𝗔𝗰𝗵𝘁𝘂𝗻𝗴! 𝗗𝗶𝗲𝘀 𝗶𝘀𝘁 𝗞𝗘𝗜𝗡𝗘 𝗨̈𝗕𝗨𝗡𝗚!
Die beliebte Javascribt Bibliothek node.js wurde kompromittiert – mit weitreichenden Folgen für moderne Internet-Anwendungen.
Durch einen lang vorbereiteten und professionell durchgeführten Angriff auf die Lieferkette (npm Paketmanager) für node.js konnte Schadcode eingeschleust werden. Betroffen sind ca. 20 Pakete des Entwicklers qix, die in Summe mehr als zwei Milliarden mal pro Woche (!) heruntergeladen werden. Auch Pakete anderer Entwickler können betroffen sein (Link: https://www.heise.de/news/Grosser-Angriff-auf-node-js-10637088.html).
Das Ziel des Angriffs: Kryptodiebstahl. Die betroffenen Komponenten überwachen Kryptotransaktionen oder Wallet-Zugriffe von Endbenutzern im Browser und leiten diese auf andere Wallets um (kurz gesagt).
D.h. diese Sicherheitslücke betrifft unmittelbar Ihre Kunden! Und für die entstehenden Schäden können Sie als Betreiber haftbar gemacht werden.

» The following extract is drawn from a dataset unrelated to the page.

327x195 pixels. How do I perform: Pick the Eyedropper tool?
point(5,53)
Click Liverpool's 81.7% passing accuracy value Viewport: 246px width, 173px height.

Sie sollten daher dringend identifizieren, ob die betroffenen Pakete in Ihrer Software-BOM enthalten sind und überprüfen, ob ein Hotfix eingespielt werden kann (hier der Link: https://www.aikido.dev/blog/npm-debug-and-chalk-packages-compromised).
Auch große Anbieter, wie Netflix, Uber, LinkedIn, AirBnb oder Paypal setzen node.js ein, daher kann sich dieses Thema schnell auch zu einem globalen Problem entwickeln.
Auf jeden Fall sollten Sie – betroffen oder nicht – diesen Vorfall ernst nehmen, Ihre Software-Lieferkette im Blick haben und den Einsatz externer Komponenten gut qualitätssichern. Wenn Sie betroffen sind, sollten Sie umgehend reagieren!